Il mio primo contratto da giornalista è del 1988, avevo trentatré anni. Ma prima avevo fatto Pagina, una rivista meravigliosa. Poi, mentre avevo cominciato a scrivere per l’Espresso, mi assunsero come redattore alla casa editrice Laterza. Giornalista divenni nel corso di un’operazione strana che unì Epoca e Storia illustrata, finché Paolo Mieli non andò alla Stampa e mi chiamò con lui. Pierluigi Battista (Nicola Mirenzi), Huffington Post.
Mi pare che fosse un americano, Thomas Jefferson, che diceva: «Il popolo deve preoccuparsi quando non ci sono scandali politici». Guglielmo Zucconi, La scommessa. Rizzoli, 1993.

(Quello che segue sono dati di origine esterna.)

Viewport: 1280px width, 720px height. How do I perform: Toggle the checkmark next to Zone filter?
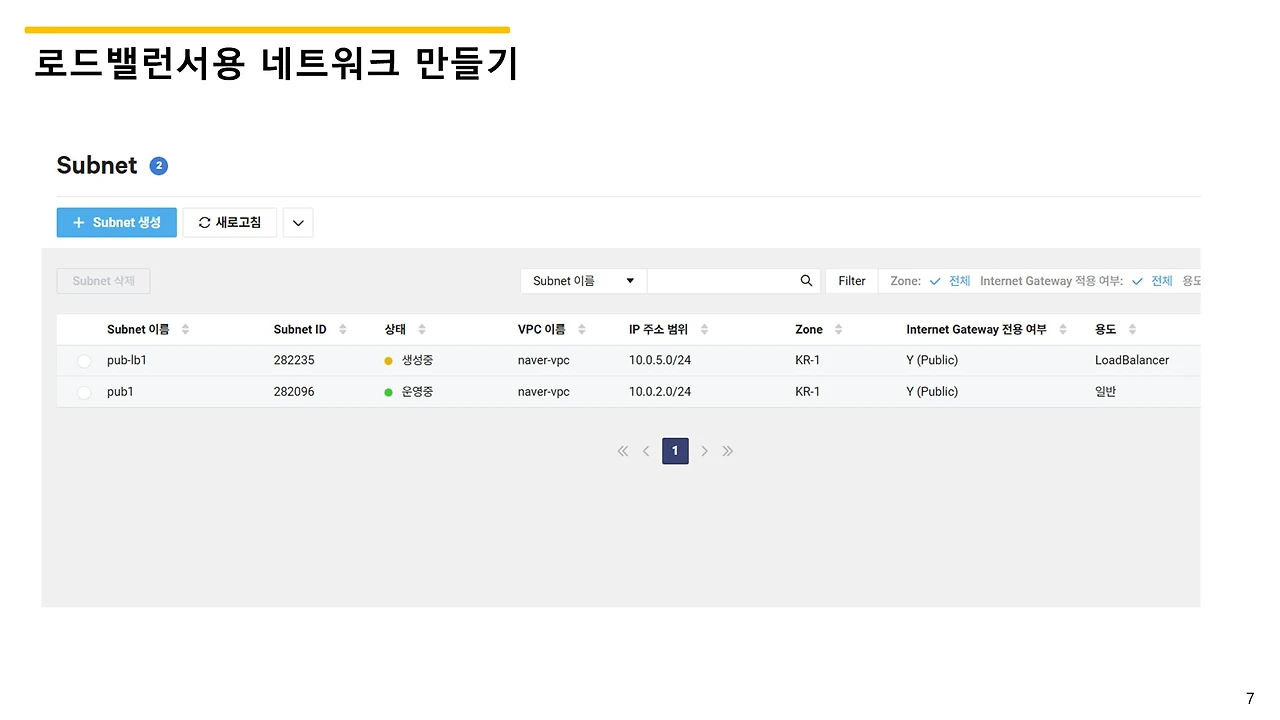tap(935, 281)
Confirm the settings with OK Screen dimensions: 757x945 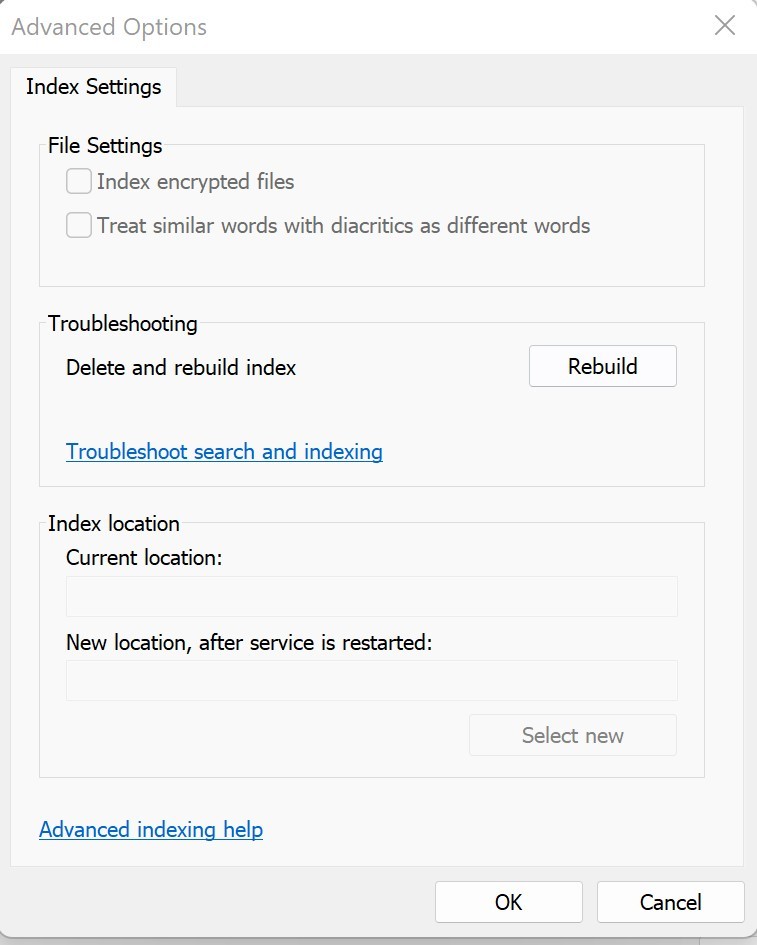(x=508, y=902)
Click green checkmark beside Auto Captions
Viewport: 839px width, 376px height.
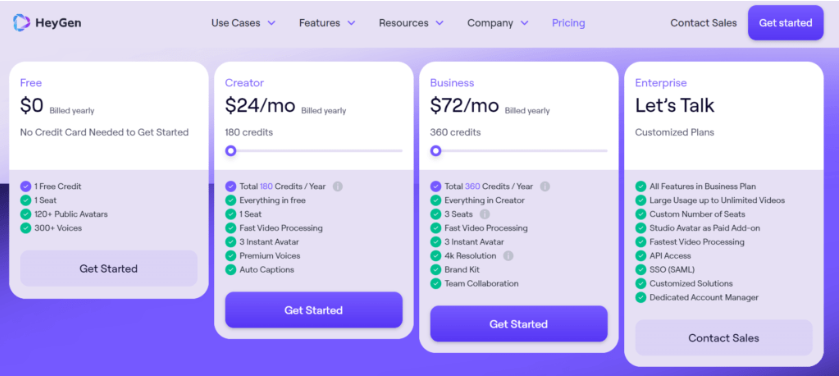[x=231, y=270]
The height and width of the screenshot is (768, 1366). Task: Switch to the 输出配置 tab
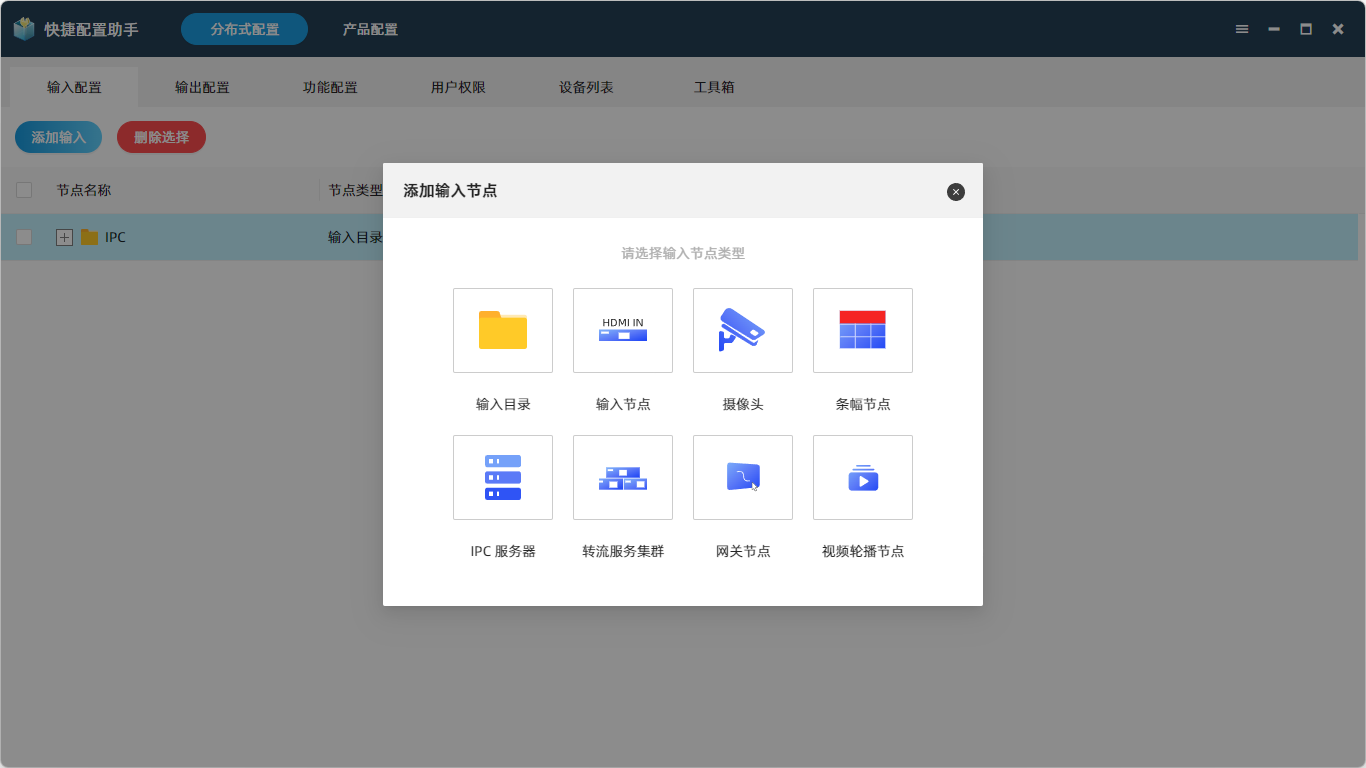click(202, 87)
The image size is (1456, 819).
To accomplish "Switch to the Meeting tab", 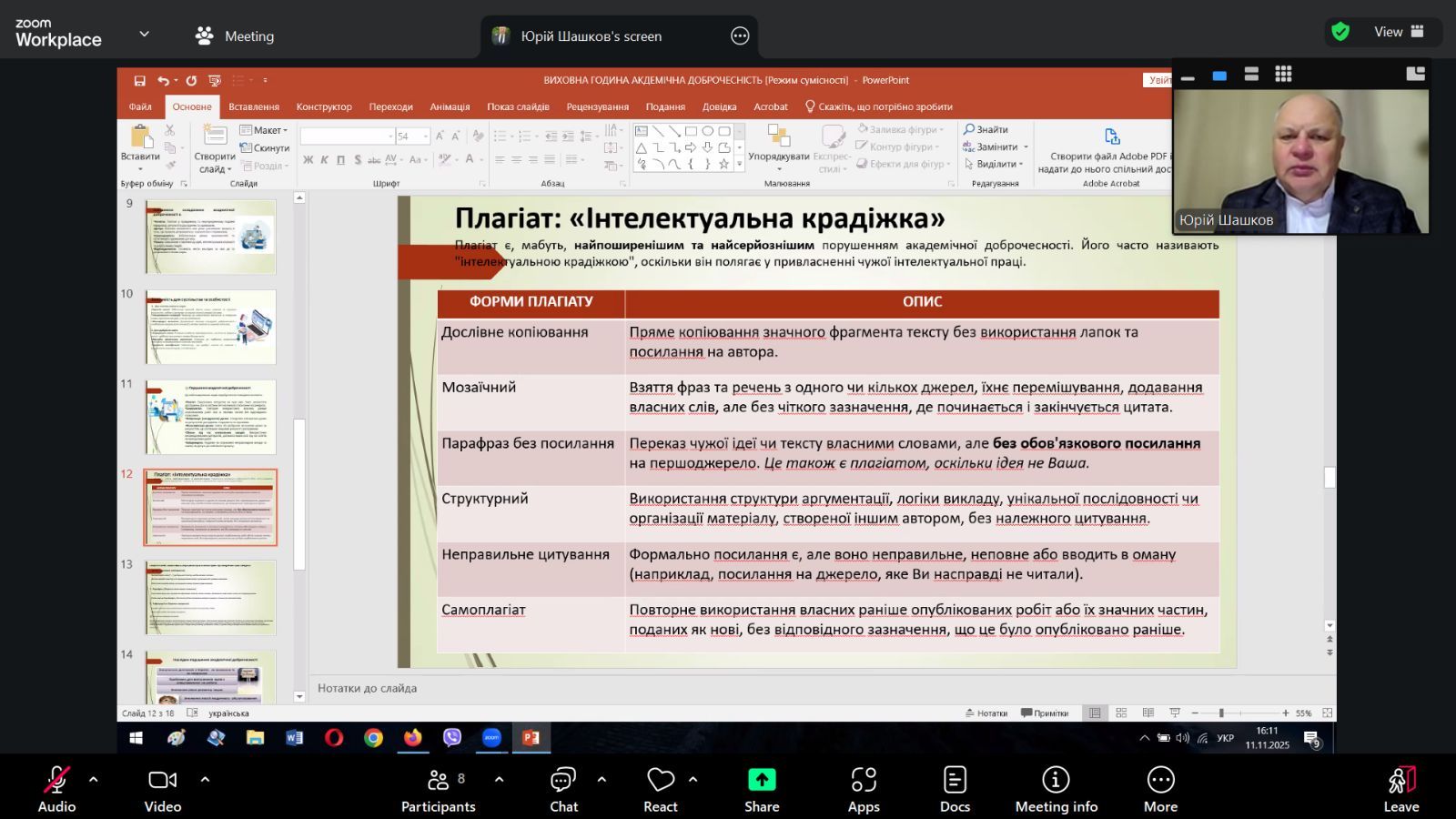I will pos(235,36).
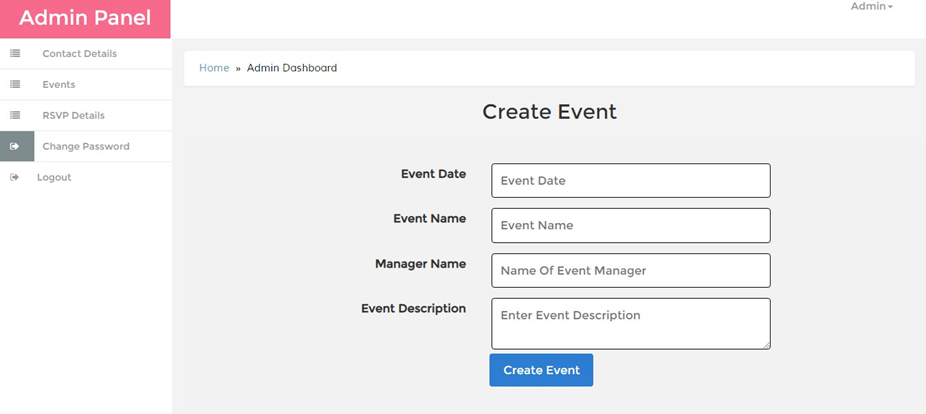Click the Event Description textarea resize handle
Image resolution: width=926 pixels, height=414 pixels.
[765, 344]
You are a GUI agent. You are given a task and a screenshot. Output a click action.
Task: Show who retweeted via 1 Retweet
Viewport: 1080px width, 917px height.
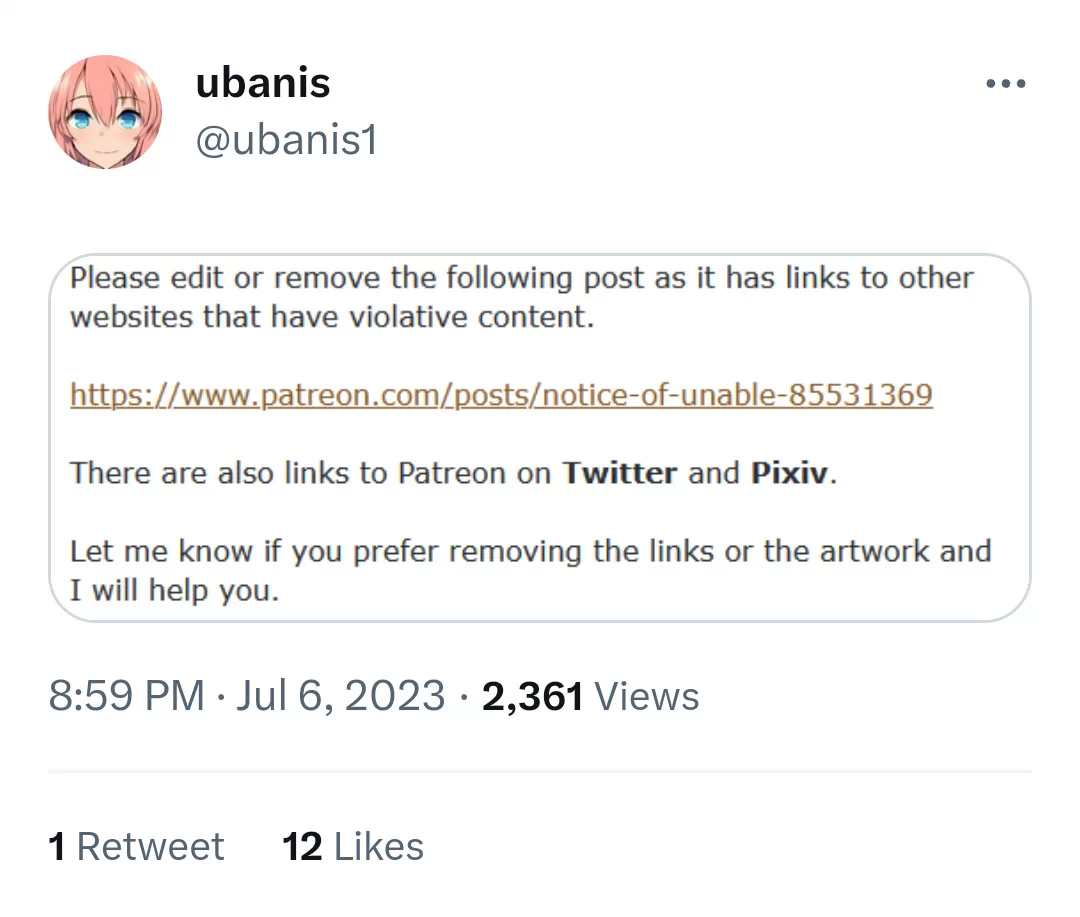click(136, 847)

Sono realista. Non penso che dal Covid verremo fuori migliori: perché dovremmo? I buoni continueranno a essere buoni, i cattivi continueranno a essere cattivi, forse più di prima. Emma Marrone, X Factor (Simonetta Sciandivasci). il Foglio.
Papà fece da consulente di Benigni per il suo film La vita è bella, ma di più non so dire. So che la casacca che indossava Roberto era stata cucita su quella che conservava mio padre. E che naturalmente s’era guardato bene dal mostrarmi. Emanuele Fiano deputato Pd, figlio di un sopravvissuto di Birkenau, morto adesso a 95 anni (Simonetta Fiori), la Repubblica.
Sindacalista pentito ma non troppo. Di sinistra ma non troppo. Lazialissimo. Michele Magno, saggista.
Devo tutto me stesso alla mia volontà. Mi sarò sempre immensamente grato. Roberto Gervaso.